Abbiamo incontrato notevoli difficoltà rispetto a quanto riguarda le bonifiche, sì incentivate, ma spesso legate, per quanto riguarda la capacità di spesa degli enti locali, ai vincoli del Patto di stabilità, che di fatto non consentono né di programmare né di portare a termine in maniera sistematica le bonifiche, così come una parte abbastanza recente, normativa e regolamentare, del piano nazionale amianto, licenziato solo due anni fa e che ancora non ha avuto la completa approvazione attraverso la Conferenza Stato-regioni. Pertanto interventi rispetto a tre linee fondamentali: quella della ricerca e della salute, quella della bonifica dell’ambiente e quella parte previdenziale che, però, non trova ancora applicazione, non solo perché non completamente ratificata e non completamente approvata, ma perché mancante in buona parte, se non per la parte sanitaria, di risorse.

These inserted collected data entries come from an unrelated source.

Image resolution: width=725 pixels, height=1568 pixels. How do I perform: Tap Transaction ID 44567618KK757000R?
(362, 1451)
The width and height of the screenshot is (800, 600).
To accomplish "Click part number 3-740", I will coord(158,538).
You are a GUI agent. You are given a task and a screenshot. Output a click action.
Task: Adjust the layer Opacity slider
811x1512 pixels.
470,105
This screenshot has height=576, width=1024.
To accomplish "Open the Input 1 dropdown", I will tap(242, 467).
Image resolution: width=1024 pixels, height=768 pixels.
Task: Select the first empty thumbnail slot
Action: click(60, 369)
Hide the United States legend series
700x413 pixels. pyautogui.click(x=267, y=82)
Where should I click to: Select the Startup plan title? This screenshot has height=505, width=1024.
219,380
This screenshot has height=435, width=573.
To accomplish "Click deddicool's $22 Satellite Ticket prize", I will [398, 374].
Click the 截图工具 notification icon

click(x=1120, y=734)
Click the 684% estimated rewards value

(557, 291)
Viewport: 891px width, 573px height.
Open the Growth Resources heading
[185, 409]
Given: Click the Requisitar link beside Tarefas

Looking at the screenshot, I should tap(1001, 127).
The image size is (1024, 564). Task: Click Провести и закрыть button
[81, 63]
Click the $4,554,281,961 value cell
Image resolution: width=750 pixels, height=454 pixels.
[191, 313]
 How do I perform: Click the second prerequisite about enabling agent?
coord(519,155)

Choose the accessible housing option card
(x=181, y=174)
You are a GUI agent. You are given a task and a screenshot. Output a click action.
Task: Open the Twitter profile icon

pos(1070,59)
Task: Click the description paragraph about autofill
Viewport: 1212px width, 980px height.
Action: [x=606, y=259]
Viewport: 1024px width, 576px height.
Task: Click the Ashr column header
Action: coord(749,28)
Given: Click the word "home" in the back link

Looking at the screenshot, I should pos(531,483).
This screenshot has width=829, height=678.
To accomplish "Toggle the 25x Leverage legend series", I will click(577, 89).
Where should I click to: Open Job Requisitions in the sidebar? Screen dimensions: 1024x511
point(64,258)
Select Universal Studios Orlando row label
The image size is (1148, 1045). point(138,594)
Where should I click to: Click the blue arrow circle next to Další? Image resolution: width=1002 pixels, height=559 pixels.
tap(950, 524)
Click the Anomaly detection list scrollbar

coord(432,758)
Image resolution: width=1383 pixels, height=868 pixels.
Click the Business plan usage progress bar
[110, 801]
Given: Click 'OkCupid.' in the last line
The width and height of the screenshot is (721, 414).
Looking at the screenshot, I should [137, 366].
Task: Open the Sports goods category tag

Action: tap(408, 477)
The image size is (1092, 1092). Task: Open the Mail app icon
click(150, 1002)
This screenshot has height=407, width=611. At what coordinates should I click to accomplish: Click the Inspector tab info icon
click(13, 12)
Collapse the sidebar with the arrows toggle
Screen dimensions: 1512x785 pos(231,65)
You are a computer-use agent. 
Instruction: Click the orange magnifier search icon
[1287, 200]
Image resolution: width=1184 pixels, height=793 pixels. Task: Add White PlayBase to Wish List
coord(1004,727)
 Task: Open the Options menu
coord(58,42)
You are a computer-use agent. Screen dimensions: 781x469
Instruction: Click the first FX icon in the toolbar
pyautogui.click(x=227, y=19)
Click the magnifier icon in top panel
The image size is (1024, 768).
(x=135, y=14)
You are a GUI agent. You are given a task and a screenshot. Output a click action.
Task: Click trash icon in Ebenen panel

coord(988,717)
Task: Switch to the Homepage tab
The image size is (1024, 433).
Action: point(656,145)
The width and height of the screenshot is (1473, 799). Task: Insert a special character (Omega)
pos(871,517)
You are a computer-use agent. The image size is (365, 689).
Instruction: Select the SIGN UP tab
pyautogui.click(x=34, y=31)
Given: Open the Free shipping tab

Ebbene, credo che occorra effettivamente chiudere quella pagina, quella parte del Novecento che ha fatto parte della storia dell’amianto e che ha rappresentato pertanto un modo di produrre, il cui utile è stato fatto a scapito della salute dei cittadini e dei lavoratori e della salvaguardia dell’ambiente. Occorre pertanto intervenire in maniera seria, ed è l’oggetto di questa mozione, per cui le azioni e gli intenti si traducano da un impianto normativo ad un impianto realmente fattuale. E pertanto è necessario che si avvii quanto prima una completa approvazione del piano nazionale amianto, che consenta, nella parte della relazione con le regioni, il censimento pieno dei siti inquinati, censimento pieno che è tutt’altro che completo nella nostra nazione e ricordo che molte regioni mancano, o nella completezza o in toto, del proprio censimento. Mancano dei piani di bonifica e di smaltimento e qui siamo all’altro grande dramma rispetto alla bonifica: il fatto che non si può dire che si vuole fare la bonifica, se poi non si prevede una seria pianificazione dei luoghi di smaltimento, siano essi discariche o altro.
Consideriamo che attualmente più del 60 per cento dell’amianto bonificato, quindi rimosso dagli edifici, pubblici o privati, in Italia viene portato all’estero, in particolare in Germania. E occorre finalmente finanziare, se non incrementare, le risorse assegnate al Fondo per le vittime dell’amianto, quello istituito con la finanziaria del 2008, di cui dicevamo.